Aug 2, 2009

Fear

Wheezed by KBT |

It was a few days earlier that I’d noticed the bruise. I hadn’t thought much about it, just caught a glimpse in the mirror and made the connection to the tenderness I’d been feeling. When neither the bruise nor the tenderness subsided, I started trying to remember when I’d banged myself. I’m klutzy, so bruises aren’t uncommon.

How would you even do that? File cabinet corner? Surely you’d remember that though.

I stood in front of the mirror, arm raised, staring at the side of my breast, trying to remember, but I couldn’t think of a thing I’d done. I shrugged it off, but each time my arm brushed my side it bothered me mentally as much as physically.

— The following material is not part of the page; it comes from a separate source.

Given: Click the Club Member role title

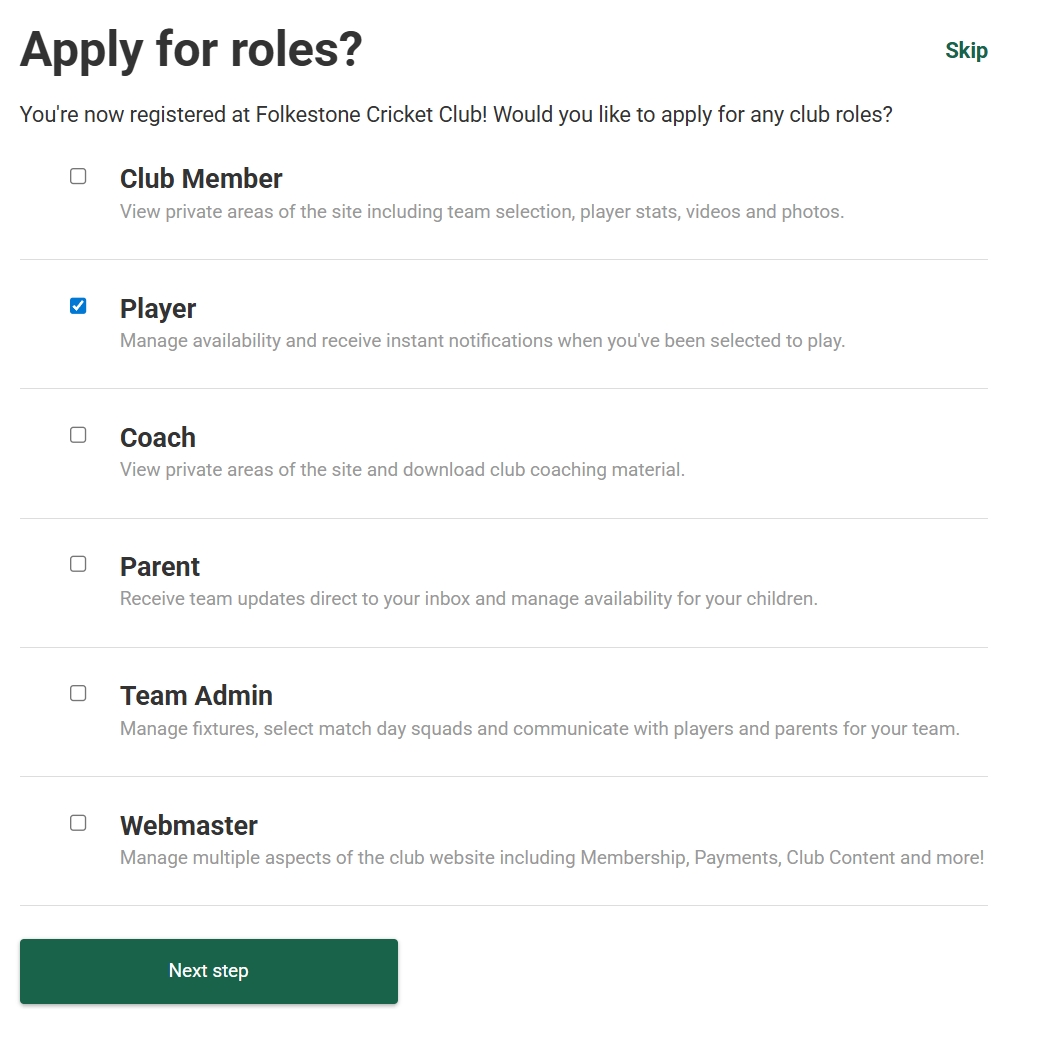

Stripping off my sweaty running bra I noticed it again. In the shower I pressed against it, meaning only to gauge how tender it still was but discovering, instead, a lump.

Really? Now? Now that I’m running, now that I’m making an effort to get healthy, now I find a lump.
It’s just a lump. That doesn’t mean it’s cancer. Lots of reasons for lumps that don’t mean anything nefarious.
Duh, but you know it’ll be just my luck. I’ve got a Disney princess half marathon to run, dammit. I don’t have time for this crap.
Being a little melodramatic, aren’t we? Just go get it checked.
Uh-huh, so I can find out that much sooner that all that soy milk I’m being so good about drinking is just feeding some estrogen extravaganza going on in my boobs?
Or don’t. Just keep imagining the worst.
I don’t need to imagine. I’ve got Google and WebMD to do that for me.

At which point I promptly went downstairs and logged on to Google and WebMD.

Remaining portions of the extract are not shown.